** Opening EXERCISE INPUTS block **

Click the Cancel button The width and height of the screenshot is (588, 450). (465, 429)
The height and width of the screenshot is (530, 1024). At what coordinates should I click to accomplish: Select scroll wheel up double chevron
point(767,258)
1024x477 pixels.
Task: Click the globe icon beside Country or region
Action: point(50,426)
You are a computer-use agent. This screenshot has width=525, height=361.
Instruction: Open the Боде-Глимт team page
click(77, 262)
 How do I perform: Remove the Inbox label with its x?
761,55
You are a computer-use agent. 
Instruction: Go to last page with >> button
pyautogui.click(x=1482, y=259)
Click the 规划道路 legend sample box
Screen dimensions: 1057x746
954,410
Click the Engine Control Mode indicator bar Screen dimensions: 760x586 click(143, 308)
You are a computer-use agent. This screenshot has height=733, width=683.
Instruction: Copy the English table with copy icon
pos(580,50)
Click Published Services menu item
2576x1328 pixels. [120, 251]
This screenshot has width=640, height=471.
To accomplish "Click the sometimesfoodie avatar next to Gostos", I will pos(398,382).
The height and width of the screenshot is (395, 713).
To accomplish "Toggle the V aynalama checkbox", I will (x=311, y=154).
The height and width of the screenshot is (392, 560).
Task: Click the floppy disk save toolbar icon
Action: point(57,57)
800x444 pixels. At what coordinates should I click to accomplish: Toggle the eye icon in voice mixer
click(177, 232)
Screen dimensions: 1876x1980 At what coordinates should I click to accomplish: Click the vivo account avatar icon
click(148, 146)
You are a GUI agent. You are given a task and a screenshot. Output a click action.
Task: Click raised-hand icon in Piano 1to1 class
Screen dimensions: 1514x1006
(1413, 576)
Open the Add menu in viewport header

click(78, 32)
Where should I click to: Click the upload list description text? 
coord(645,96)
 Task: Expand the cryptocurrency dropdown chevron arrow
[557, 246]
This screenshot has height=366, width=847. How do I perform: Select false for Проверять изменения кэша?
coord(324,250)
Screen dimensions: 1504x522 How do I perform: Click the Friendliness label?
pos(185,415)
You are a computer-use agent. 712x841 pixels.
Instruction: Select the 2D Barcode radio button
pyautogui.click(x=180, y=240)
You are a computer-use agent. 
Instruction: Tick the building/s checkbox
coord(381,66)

** Closing EXERCISE INPUTS block **

# [EXERCISE]
All entries must be repeated exactly.

# [RESULT OF THIS EXERCISE]
Click the Cancel button The width and height of the screenshot is (588, 450). (465, 429)
The height and width of the screenshot is (530, 1024). At what coordinates should I click to accomplish: Select scroll wheel up double chevron
point(767,258)
1024x477 pixels.
Task: Click the globe icon beside Country or region
Action: point(50,426)
You are a computer-use agent. This screenshot has width=525, height=361.
Instruction: Open the Боде-Глимт team page
click(77, 262)
 How do I perform: Remove the Inbox label with its x?
761,55
You are a computer-use agent. 
Instruction: Go to last page with >> button
pyautogui.click(x=1482, y=259)
Click the 规划道路 legend sample box
Screen dimensions: 1057x746
954,410
Click the Engine Control Mode indicator bar Screen dimensions: 760x586 click(143, 308)
You are a computer-use agent. This screenshot has height=733, width=683.
Instruction: Copy the English table with copy icon
pos(580,50)
Click Published Services menu item
2576x1328 pixels. [120, 251]
This screenshot has width=640, height=471.
To accomplish "Click the sometimesfoodie avatar next to Gostos", I will pos(398,382).
The height and width of the screenshot is (395, 713).
To accomplish "Toggle the V aynalama checkbox", I will (x=311, y=154).
The height and width of the screenshot is (392, 560).
Task: Click the floppy disk save toolbar icon
Action: point(57,57)
800x444 pixels. At what coordinates should I click to accomplish: Toggle the eye icon in voice mixer
click(177, 232)
Screen dimensions: 1876x1980 At what coordinates should I click to accomplish: Click the vivo account avatar icon
click(148, 146)
You are a GUI agent. You are given a task and a screenshot. Output a click action.
Task: Click raised-hand icon in Piano 1to1 class
Screen dimensions: 1514x1006
(1413, 576)
Open the Add menu in viewport header

click(78, 32)
Where should I click to: Click the upload list description text? 
coord(645,96)
 Task: Expand the cryptocurrency dropdown chevron arrow
[557, 246]
This screenshot has height=366, width=847. How do I perform: Select false for Проверять изменения кэша?
coord(324,250)
Screen dimensions: 1504x522 How do I perform: Click the Friendliness label?
pos(185,415)
You are a computer-use agent. 712x841 pixels.
Instruction: Select the 2D Barcode radio button
pyautogui.click(x=180, y=240)
You are a computer-use agent. 
Instruction: Tick the building/s checkbox
coord(381,66)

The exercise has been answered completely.